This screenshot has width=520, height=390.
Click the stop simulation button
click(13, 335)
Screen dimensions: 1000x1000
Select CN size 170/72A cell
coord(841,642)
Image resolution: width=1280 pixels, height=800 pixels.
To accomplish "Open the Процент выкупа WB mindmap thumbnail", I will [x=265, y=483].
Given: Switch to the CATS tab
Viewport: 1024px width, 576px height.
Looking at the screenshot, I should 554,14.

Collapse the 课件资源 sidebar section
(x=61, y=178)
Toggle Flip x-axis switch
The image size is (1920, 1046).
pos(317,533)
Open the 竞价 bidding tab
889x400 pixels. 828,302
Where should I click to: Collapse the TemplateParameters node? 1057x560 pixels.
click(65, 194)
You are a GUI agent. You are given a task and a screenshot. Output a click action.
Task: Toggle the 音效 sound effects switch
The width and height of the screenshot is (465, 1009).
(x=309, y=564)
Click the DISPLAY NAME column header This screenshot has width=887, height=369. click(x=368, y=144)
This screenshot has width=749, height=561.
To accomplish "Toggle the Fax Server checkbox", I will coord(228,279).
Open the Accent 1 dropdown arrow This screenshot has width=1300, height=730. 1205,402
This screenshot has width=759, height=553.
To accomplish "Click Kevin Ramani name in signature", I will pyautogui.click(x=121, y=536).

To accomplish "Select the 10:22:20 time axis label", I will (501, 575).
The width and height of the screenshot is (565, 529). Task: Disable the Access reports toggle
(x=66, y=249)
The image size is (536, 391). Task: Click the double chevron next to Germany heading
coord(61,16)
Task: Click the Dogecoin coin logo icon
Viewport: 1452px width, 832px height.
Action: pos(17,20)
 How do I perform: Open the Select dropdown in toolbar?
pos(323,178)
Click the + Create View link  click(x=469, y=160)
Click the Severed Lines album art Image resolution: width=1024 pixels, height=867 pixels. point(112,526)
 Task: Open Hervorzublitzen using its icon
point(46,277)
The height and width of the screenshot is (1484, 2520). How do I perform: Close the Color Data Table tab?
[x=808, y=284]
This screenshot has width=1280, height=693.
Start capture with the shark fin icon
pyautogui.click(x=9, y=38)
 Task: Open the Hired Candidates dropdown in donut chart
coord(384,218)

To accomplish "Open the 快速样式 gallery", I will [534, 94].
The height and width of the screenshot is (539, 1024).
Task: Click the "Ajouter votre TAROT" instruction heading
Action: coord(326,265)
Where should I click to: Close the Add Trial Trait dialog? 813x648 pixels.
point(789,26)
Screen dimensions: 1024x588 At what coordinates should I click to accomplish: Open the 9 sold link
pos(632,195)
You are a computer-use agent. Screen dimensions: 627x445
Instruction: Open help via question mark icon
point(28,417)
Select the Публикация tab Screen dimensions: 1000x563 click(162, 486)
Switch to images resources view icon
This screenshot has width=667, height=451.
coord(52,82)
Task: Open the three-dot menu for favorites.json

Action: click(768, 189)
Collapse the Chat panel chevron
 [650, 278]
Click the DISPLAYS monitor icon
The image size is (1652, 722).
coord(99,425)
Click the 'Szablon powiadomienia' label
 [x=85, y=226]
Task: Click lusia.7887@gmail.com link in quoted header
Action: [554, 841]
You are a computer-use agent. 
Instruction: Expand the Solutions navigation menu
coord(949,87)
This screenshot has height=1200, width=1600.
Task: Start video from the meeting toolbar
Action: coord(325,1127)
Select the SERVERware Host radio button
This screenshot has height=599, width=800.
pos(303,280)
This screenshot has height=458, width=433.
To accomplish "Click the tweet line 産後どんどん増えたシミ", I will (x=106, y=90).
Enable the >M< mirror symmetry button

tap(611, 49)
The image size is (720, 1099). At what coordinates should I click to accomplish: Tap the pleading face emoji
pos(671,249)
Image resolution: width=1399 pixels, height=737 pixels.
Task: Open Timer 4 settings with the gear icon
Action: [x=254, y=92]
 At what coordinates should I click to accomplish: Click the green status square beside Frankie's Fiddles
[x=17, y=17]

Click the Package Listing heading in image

========================================

YOUR INSTRUCTIONS: Only the lines from the one containing "This screenshot has height=599, width=800." through the last line of the records above are to be reproduced, exactly and with both ends included.

RESULT FOR THIS EXERCISE:
This screenshot has height=599, width=800.
pos(303,280)
This screenshot has height=458, width=433.
To accomplish "Click the tweet line 産後どんどん増えたシミ", I will (x=106, y=90).
Enable the >M< mirror symmetry button

tap(611, 49)
The image size is (720, 1099). At what coordinates should I click to accomplish: Tap the pleading face emoji
pos(671,249)
Image resolution: width=1399 pixels, height=737 pixels.
Task: Open Timer 4 settings with the gear icon
Action: [x=254, y=92]
 At what coordinates should I click to accomplish: Click the green status square beside Frankie's Fiddles
[x=17, y=17]

Click the Package Listing heading in image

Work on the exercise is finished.